▶ _Task to carry out_:
Swap "icon" for "symbol" throughout the lines below, changing nothing else. Leave the pictures out of your answer.

──────────────────────────────

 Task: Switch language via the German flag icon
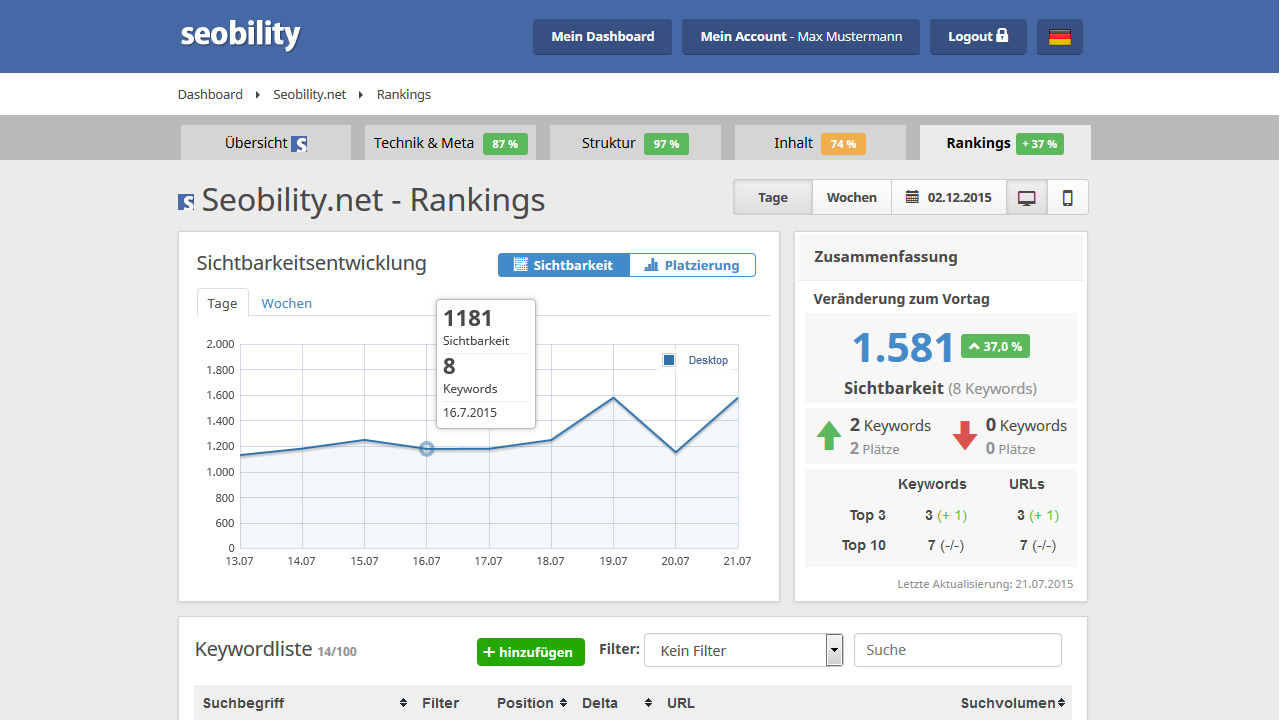1059,37
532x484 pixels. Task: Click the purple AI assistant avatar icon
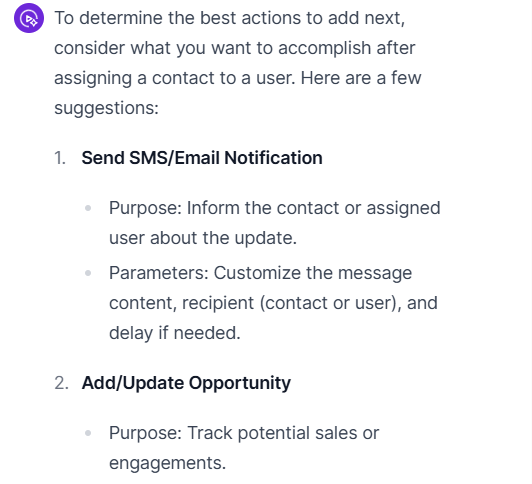pos(29,18)
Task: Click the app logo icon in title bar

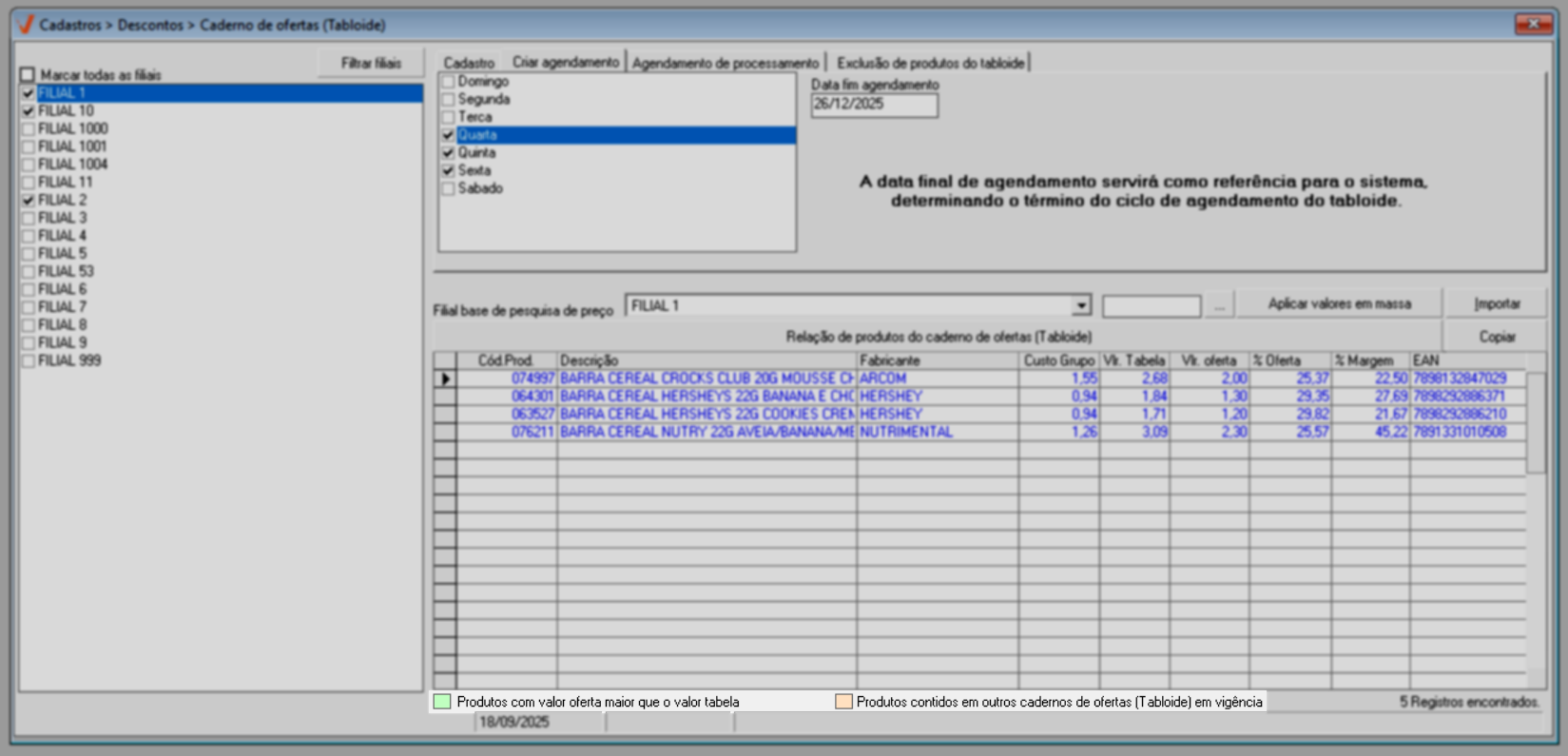Action: [26, 25]
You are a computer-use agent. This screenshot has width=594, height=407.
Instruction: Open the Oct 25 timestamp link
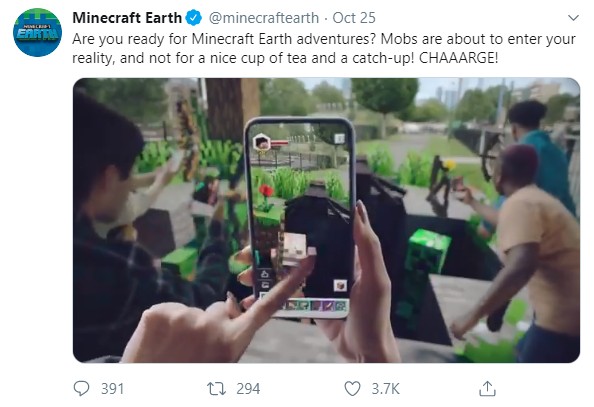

──────────────────────────────

▶ _Worked solution_:
 Task: Switch language via the German flag symbol
1059,37
532x484 pixels. Task: Click the purple AI assistant avatar symbol
pos(29,18)
Task: Click the app logo symbol in title bar

Action: [26, 25]
You are a computer-use agent. This screenshot has width=594, height=407.
Instruction: Open the Oct 25 timestamp link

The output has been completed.